DATASET RECORDS: Begin

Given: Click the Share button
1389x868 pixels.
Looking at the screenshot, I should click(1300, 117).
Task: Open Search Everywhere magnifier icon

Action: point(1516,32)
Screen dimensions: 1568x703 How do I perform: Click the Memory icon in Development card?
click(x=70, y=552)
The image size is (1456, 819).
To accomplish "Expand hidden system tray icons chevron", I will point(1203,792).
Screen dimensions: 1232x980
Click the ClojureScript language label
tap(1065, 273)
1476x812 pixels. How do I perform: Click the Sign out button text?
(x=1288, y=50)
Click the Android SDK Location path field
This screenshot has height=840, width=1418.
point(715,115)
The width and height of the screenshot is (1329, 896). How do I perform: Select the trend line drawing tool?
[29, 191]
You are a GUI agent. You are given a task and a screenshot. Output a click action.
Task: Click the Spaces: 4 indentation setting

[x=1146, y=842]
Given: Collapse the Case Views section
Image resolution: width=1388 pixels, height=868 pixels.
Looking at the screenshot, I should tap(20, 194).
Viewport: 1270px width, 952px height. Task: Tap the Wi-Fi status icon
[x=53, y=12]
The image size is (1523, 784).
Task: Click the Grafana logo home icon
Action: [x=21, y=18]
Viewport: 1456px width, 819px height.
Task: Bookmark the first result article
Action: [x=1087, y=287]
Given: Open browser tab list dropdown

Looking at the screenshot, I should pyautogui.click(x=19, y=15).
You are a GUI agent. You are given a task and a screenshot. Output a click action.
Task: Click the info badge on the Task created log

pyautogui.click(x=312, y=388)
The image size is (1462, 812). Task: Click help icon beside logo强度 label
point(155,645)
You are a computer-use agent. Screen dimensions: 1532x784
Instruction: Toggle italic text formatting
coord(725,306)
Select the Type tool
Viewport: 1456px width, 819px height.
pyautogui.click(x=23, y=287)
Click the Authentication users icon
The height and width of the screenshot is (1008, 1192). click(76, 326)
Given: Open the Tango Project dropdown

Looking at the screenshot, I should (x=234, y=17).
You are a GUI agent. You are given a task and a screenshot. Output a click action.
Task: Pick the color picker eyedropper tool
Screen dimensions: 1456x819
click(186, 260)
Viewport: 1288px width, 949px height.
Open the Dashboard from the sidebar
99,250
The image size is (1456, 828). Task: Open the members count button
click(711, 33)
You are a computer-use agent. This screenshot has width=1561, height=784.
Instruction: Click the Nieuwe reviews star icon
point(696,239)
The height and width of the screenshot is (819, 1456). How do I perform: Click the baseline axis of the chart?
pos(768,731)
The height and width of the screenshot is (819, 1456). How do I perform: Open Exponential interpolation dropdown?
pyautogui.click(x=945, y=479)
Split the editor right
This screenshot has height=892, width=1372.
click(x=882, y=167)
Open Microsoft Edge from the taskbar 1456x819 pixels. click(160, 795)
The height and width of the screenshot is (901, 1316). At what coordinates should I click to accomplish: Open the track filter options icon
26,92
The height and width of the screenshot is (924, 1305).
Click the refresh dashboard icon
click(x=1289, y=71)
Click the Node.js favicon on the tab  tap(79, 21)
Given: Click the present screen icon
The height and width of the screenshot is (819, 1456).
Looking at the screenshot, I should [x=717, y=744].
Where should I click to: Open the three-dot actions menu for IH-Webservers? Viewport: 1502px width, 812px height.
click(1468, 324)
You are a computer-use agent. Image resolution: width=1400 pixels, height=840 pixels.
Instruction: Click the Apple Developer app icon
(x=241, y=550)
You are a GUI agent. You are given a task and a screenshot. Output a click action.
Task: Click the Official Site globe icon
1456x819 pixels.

DATASET RECORDS: End

## WORK INSTRUCTION
Note every line of the records that holds the word "computer", and copy it.

## RESPONSE TO THIS TASK
You are a computer-use agent. Screen dimensions: 1532x784
You are a computer-use agent. This screenshot has width=1561, height=784.
You are a computer-use agent. Image resolution: width=1400 pixels, height=840 pixels.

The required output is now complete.